*What to do*. Express the data from the line containing "You are a GUI" through the end of the data as a two-column CSV with the header instruction,response. Each row should pair one piece of text with the answer given for it. Quote every field, replace line breaks with spaces, and omit the pictures.

--

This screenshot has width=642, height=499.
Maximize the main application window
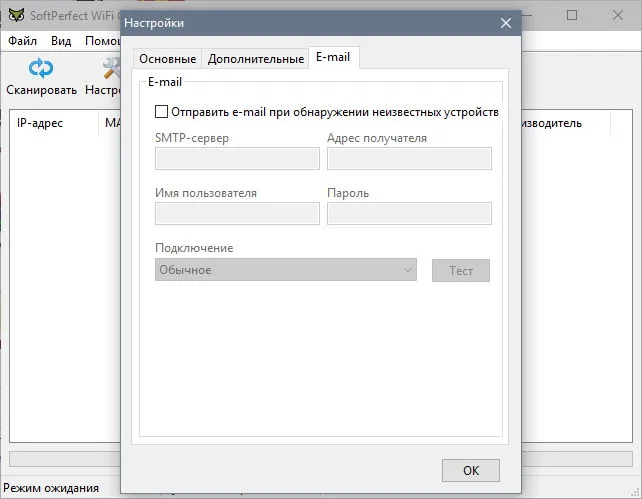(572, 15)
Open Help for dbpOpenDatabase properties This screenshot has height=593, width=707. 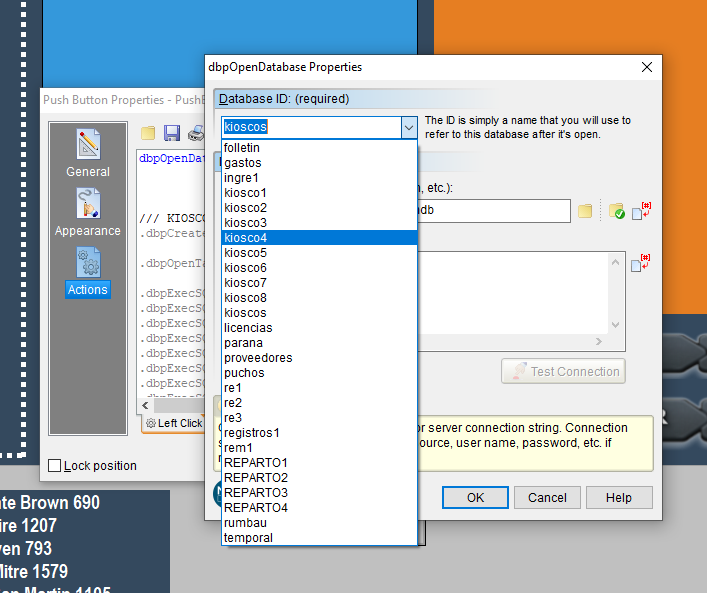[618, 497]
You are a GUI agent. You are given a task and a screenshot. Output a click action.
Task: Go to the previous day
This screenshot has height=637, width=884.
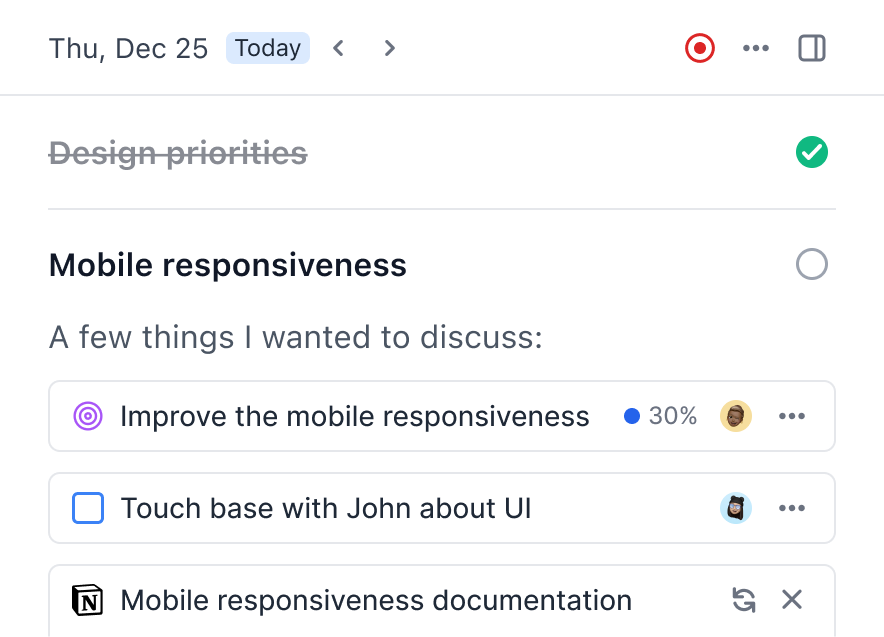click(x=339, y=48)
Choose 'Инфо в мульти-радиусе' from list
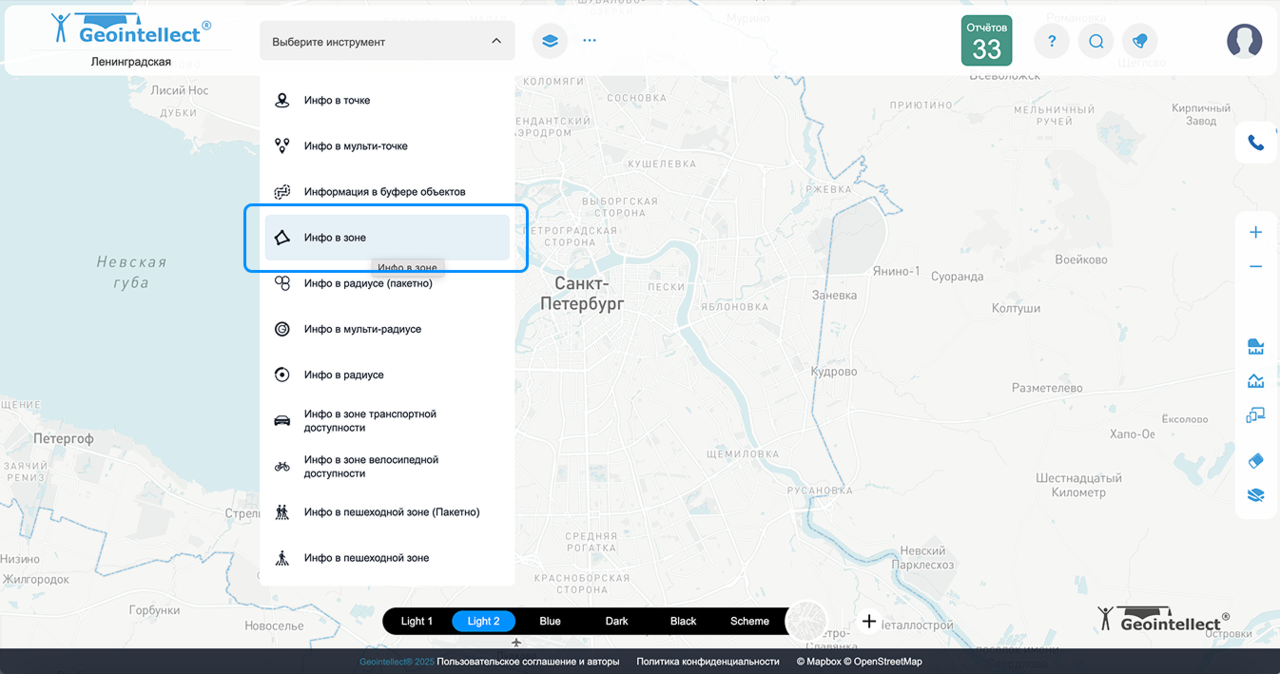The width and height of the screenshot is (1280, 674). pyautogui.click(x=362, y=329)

--

*Task solution*.
instruction,response
"You are a GUI agent. You are given a task and a screenshot. Output a click action. Task: Go to the previous day This screenshot has height=637, width=884.","click(x=339, y=48)"
"Choose 'Инфо в мульти-радиусе' from list","The width and height of the screenshot is (1280, 674). pyautogui.click(x=362, y=329)"